▸ **Exercise requirements**: The response must consist of the lines below from the one with "Screen dimensions: 1209x516" through the one with "The height and width of the screenshot is (1841, 850).", exactly as they appear and with both ends kept.

▸ **Collected data entries**:
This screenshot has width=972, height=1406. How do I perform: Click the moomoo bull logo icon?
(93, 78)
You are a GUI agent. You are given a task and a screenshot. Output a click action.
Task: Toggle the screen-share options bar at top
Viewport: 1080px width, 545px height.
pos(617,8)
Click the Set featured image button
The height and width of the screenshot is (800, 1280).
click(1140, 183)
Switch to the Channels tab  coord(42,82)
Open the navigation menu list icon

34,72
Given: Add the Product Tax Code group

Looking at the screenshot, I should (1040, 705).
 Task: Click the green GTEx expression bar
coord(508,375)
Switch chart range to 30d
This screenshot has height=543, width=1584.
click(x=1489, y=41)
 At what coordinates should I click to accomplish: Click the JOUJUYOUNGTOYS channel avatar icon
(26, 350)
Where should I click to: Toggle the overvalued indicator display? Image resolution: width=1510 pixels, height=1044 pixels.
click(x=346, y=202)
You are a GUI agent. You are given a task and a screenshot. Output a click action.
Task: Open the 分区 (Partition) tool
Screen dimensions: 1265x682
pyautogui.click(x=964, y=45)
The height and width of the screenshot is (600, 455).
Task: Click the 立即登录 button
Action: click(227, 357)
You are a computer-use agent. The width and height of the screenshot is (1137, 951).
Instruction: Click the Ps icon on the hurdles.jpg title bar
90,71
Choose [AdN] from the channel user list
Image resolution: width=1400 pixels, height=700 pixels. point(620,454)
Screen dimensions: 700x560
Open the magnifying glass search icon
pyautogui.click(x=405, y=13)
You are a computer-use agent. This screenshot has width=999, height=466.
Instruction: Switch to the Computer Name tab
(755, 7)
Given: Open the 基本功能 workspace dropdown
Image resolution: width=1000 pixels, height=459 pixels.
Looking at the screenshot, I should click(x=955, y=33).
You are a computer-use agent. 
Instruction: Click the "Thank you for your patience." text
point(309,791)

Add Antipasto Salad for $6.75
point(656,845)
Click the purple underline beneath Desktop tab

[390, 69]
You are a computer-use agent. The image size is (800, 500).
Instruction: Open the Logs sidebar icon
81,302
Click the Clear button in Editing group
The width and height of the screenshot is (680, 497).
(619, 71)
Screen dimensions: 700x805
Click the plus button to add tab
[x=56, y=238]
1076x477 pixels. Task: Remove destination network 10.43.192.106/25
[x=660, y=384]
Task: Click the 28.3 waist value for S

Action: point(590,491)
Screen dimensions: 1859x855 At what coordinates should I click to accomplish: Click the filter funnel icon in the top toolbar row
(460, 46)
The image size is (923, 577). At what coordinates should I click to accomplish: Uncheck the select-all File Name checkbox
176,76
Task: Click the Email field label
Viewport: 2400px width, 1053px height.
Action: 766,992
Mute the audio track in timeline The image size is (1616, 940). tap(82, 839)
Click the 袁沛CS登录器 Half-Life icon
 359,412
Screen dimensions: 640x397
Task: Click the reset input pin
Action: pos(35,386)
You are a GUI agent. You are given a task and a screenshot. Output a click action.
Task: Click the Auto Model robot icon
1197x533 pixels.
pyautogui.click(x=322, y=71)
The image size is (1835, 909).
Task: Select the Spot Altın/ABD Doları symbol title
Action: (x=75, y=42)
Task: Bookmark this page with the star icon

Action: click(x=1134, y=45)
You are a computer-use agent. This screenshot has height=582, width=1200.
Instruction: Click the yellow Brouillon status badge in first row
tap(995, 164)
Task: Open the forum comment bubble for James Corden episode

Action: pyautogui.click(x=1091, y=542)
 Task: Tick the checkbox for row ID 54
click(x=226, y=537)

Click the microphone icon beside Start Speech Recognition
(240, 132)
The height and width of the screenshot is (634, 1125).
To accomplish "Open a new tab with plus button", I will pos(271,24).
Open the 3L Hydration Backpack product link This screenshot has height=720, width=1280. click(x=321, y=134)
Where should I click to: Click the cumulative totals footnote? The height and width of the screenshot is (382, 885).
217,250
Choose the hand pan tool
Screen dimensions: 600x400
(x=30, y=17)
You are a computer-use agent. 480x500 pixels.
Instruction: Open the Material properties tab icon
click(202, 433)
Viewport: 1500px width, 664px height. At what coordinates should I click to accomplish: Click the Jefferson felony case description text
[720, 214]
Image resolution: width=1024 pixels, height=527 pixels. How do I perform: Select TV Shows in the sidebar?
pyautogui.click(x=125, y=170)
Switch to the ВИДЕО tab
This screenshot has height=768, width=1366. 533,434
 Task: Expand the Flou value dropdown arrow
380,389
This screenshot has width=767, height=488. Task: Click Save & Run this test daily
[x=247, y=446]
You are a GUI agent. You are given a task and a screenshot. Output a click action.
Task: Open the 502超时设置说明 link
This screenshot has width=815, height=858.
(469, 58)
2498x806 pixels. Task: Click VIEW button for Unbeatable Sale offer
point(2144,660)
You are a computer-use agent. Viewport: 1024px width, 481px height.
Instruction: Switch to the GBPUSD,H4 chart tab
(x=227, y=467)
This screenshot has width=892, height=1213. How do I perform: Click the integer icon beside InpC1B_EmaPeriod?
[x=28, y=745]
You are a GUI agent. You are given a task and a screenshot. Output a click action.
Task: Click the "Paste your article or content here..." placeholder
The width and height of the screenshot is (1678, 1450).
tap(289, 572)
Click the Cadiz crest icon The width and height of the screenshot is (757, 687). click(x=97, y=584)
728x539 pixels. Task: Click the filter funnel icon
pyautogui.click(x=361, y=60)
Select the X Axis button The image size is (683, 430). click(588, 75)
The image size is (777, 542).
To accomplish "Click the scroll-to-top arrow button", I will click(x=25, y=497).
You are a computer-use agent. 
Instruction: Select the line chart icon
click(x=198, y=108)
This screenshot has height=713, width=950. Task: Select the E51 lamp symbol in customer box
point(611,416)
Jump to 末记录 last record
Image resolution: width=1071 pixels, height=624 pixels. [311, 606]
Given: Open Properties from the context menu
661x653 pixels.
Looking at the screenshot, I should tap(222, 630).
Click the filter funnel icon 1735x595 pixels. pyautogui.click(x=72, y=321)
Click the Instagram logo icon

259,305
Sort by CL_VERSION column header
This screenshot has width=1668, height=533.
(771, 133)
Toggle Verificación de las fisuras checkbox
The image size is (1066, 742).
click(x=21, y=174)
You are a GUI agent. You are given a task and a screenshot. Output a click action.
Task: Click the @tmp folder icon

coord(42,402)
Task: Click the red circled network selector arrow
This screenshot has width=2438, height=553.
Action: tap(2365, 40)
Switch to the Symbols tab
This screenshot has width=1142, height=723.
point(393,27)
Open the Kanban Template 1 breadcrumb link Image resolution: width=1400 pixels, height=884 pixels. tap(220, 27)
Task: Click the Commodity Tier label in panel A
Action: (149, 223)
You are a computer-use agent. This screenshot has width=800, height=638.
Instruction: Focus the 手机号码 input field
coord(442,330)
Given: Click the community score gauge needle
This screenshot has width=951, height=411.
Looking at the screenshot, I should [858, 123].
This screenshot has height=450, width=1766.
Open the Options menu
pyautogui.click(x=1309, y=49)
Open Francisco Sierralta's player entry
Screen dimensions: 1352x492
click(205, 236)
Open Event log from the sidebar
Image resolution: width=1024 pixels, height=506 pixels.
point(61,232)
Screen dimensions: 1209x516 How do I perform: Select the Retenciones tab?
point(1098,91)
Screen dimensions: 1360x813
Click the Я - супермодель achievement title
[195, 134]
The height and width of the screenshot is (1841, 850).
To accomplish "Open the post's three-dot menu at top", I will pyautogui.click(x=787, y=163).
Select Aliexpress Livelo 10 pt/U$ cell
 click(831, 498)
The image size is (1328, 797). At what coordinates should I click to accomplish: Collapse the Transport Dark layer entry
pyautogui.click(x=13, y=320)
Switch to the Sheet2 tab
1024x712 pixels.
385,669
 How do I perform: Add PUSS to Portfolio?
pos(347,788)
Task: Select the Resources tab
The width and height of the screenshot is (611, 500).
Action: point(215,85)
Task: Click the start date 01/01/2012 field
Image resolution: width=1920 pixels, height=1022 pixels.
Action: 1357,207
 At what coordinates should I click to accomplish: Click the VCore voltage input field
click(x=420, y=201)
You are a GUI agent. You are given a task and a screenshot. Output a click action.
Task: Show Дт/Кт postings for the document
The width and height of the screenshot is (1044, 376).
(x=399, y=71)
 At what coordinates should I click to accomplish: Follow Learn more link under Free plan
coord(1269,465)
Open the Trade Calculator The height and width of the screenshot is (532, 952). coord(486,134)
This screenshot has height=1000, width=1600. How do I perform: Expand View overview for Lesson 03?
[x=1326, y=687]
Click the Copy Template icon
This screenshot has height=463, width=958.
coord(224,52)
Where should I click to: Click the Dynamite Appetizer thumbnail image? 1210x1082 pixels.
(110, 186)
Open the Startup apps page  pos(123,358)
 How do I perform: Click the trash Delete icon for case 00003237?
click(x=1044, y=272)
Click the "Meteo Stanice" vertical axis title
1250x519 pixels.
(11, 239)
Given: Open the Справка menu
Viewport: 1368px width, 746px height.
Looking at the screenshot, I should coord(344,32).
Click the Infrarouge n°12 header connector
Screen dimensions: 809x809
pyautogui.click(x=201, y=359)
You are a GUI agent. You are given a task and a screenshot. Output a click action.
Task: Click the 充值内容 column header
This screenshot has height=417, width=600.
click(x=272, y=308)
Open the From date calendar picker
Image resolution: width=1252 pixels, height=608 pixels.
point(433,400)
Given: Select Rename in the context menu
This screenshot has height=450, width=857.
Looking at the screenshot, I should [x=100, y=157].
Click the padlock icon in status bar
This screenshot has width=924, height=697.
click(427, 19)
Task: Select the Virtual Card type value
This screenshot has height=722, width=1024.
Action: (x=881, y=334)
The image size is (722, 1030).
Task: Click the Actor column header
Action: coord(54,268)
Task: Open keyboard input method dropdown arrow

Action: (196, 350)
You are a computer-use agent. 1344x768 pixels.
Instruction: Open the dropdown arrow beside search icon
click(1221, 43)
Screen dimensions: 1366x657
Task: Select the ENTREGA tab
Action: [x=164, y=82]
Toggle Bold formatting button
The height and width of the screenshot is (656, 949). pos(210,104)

▸ **Reply**:
Screen dimensions: 1209x516 How do I perform: Select the Retenciones tab?
point(1098,91)
Screen dimensions: 1360x813
Click the Я - супермодель achievement title
[195, 134]
The height and width of the screenshot is (1841, 850).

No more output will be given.